THE PROBLEM: Return each line of the records below in which the string "computer" turns up.

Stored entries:
================================

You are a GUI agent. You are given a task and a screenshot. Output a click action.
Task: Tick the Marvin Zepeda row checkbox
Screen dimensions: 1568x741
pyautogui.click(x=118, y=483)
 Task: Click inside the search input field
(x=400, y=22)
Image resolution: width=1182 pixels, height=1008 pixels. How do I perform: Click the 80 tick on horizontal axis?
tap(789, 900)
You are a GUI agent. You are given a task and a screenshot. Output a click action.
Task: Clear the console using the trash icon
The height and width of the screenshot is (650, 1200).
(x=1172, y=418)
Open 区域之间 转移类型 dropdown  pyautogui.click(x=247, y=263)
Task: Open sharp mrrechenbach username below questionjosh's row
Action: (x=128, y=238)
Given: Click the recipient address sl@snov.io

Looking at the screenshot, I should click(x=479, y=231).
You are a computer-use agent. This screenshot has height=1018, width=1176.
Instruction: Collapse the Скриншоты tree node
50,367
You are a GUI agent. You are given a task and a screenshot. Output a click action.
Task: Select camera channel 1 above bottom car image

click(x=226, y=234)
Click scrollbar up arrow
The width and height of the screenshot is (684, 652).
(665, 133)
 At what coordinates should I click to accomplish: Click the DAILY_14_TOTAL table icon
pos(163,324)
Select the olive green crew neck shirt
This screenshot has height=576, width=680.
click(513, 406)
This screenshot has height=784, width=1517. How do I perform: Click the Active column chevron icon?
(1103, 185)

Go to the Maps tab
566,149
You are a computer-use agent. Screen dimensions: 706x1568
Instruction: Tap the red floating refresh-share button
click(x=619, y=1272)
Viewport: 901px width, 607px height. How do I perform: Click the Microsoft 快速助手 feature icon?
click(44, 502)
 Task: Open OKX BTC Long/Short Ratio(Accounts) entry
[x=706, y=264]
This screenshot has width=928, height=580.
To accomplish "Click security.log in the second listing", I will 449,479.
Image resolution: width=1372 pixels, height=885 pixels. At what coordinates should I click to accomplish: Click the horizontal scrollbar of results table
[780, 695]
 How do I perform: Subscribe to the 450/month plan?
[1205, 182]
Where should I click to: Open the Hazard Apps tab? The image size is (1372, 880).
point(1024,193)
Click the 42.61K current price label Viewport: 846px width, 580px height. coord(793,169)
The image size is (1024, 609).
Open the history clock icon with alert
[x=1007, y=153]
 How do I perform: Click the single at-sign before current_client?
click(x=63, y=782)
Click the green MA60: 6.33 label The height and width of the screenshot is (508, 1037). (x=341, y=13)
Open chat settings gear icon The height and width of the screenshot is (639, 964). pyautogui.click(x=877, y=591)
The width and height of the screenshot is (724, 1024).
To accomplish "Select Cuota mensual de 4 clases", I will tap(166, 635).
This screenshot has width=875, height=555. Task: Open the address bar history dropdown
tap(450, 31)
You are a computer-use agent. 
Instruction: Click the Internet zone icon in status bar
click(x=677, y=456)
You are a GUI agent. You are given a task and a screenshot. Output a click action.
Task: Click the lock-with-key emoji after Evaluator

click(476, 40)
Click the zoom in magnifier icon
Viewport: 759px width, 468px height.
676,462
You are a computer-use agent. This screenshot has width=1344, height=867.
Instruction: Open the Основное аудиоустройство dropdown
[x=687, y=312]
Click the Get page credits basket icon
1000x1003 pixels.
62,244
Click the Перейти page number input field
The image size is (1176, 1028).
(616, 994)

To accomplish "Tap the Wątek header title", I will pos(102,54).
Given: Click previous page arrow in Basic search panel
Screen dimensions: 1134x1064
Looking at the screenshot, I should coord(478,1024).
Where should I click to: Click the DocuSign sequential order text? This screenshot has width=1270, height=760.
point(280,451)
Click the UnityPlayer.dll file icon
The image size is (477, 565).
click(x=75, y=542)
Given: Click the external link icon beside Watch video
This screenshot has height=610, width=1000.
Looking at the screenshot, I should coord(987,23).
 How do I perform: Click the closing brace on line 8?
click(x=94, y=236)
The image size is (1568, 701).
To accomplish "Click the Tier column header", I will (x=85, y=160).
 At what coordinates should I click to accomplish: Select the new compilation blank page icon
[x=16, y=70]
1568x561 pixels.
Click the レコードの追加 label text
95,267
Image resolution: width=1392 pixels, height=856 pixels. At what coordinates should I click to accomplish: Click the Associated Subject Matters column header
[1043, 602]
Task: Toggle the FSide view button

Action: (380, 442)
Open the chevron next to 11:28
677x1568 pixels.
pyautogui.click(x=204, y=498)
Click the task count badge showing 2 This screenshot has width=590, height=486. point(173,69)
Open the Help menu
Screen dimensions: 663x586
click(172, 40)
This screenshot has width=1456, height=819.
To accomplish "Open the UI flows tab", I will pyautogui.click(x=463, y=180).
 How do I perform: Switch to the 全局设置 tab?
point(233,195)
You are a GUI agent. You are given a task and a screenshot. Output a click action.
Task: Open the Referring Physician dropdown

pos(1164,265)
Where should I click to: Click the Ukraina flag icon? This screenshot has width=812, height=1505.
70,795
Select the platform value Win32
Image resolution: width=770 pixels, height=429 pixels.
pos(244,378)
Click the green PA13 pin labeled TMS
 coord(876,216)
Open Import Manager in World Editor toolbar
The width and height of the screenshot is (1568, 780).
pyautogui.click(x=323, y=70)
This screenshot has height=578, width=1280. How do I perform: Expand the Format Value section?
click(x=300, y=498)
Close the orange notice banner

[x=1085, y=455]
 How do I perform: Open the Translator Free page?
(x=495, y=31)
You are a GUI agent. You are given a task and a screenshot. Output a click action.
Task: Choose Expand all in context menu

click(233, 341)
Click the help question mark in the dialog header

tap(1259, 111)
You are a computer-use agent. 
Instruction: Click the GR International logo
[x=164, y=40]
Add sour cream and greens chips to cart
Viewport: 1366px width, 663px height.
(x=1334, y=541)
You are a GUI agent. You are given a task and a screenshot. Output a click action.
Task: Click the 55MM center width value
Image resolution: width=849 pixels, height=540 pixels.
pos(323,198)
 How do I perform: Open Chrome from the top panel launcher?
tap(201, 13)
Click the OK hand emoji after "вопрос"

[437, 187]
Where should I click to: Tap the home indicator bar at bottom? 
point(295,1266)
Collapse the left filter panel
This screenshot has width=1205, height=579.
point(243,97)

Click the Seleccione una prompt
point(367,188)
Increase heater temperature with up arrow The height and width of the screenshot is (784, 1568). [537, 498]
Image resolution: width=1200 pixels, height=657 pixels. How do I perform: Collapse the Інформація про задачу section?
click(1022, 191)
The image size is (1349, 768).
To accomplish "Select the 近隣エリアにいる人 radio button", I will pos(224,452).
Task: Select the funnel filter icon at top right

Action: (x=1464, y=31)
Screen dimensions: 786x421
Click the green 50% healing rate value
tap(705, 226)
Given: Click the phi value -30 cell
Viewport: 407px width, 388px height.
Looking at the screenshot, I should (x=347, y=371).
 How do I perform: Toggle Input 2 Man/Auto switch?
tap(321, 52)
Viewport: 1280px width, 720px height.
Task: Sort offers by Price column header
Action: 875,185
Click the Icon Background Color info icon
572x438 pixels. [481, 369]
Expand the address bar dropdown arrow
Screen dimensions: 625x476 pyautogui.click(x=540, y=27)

================================

RESULT BELOW:
You are a computer-use agent. This screenshot has height=1018, width=1176.
You are a computer-use agent. Screen dimensions: 706x1568
You are a computer-use agent. 
You are a computer-use agent. This screenshot has width=1344, height=867.
You are a computer-use agent. 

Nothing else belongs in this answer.